Where is the toolchain defined that makes this not require provisioning?
Lines 26 to 57 of docker/e2b/e2b.Dockerfile inside the appmaker repo. One apt-get block installs chromium, ffmpeg, libnss3, libxss1, xvfb, x11vnc, websockify, python3, python3-pip, postgresql-client, cron, and git. A second block installs Node 20 from the NodeSource repo. A third block npm-installs @playwright/mcp@0.0.70, ws, @agentclientprotocol/claude-agent-acp@0.25.0, @anthropic-ai/claude-code, and social-autoposter globally. The image is baked once and every E2B sandbox boots from that snapshot, so 'install python3' or 'install ffmpeg' is never a step in the agent's plan.
Can I call models that need Python sidecars (transformers, sentence-transformers)?

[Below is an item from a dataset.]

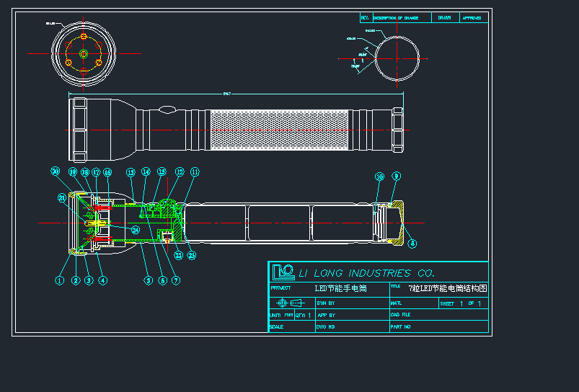The image size is (579, 392).
Task: Select part balloon number 11
Action: [195, 172]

Yes for inference that fits in 1 vCPU and ~1 GB RAM. The VM has python3 and pip ready, so the agent can pip install transformers, sentence-transformers, or any other lib, run a small Python sidecar that exposes a /predict HTTP endpoint, and have the React UI talk to that. You will hit memory limits on big models. For anything that needs a GPU the right answer is still to call Inference Providers (or your own GPU host) over HTTP. The sandbox is for orchestration and UI, not for hosting the weights.

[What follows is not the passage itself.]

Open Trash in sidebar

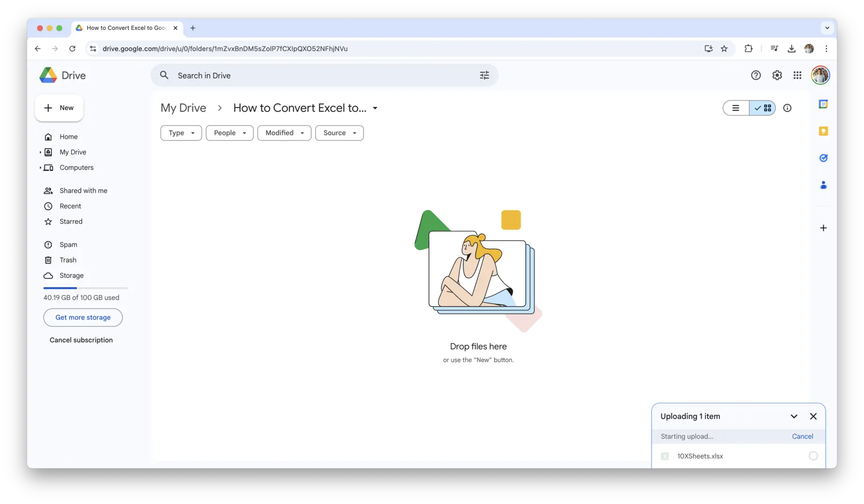tap(68, 260)
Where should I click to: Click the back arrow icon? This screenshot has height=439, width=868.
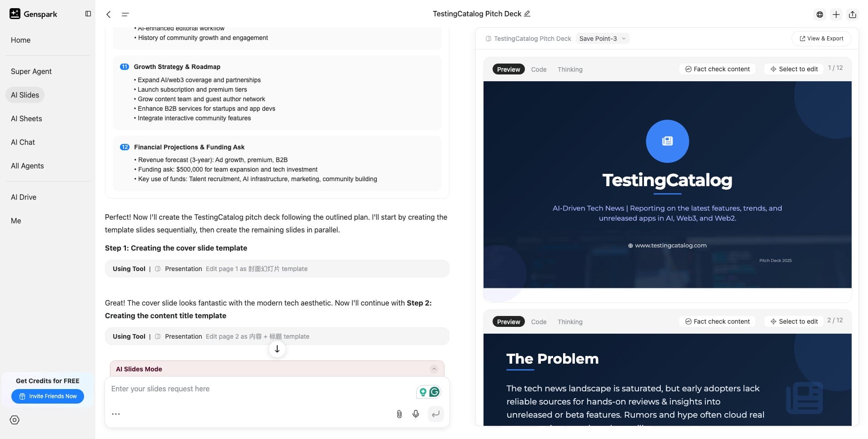[109, 15]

What about streaming output (token-by-token for chat models)?
Inference Providers supports server-sent events and streaming JSON. The agent can wire a ReadableStream in fetch() and pipe tokens straight into the React state. Because Vite serves with HMR you watch the streaming UI come alive in the same Chromium tab the agent is using to verify its work. There is no extra deployment step between writing the fetch() call and seeing tokens stream into the page.
Can I export the demo and host it elsewhere later?

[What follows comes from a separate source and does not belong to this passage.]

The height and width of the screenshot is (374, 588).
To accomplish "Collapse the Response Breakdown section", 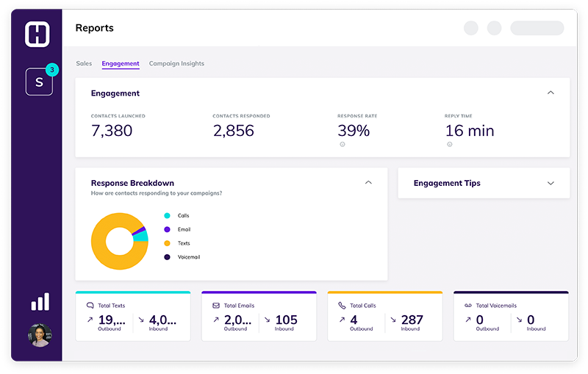I will pyautogui.click(x=368, y=182).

Yes. Each session is provisioned with a private GitHub repo, the URL lives in /app/.env as GITHUB_REPO_URL. The agent commits the Vite project to that repo on request. You walk away with a regular Vite + React + TypeScript codebase that runs anywhere npm run build runs. The Hugging Face token is the only thing you need to set on the host. There is no proprietary runtime in the export and no mk0r-only build step.
What does this skip vs a full Spaces deploy?
It skips: writing Gradio components, picking a Gradio theme, defining gr.Interface or gr.Blocks, learning the difference between gradio.app and Spaces hardware tiers, configuring requirements.txt for the Space, picking CPU basic vs CPU upgrade, waiting for the Space to build, and writing README.md frontmatter that the Spaces builder parses. None of that is part of the loop because none of that is part of the artifact. The artifact is a single React component that owns the form, the fetch call, and the rendering.
When is Spaces still the better choice?
When the demo is the model itself and you want it discoverable inside the HF community, when the workflow is a python notebook you already wrote, when you need the free GPU tier (Spaces offers ZeroGPU on a queue, mk0r does not host weights), or when you want HF to handle hosting and billing. mk0r is the better path when the demo is a real product UI you intend to keep iterating on, when you want a mobile-first interface, or when the demo is meant to share over a normal URL with people who do not know what Hugging Face is.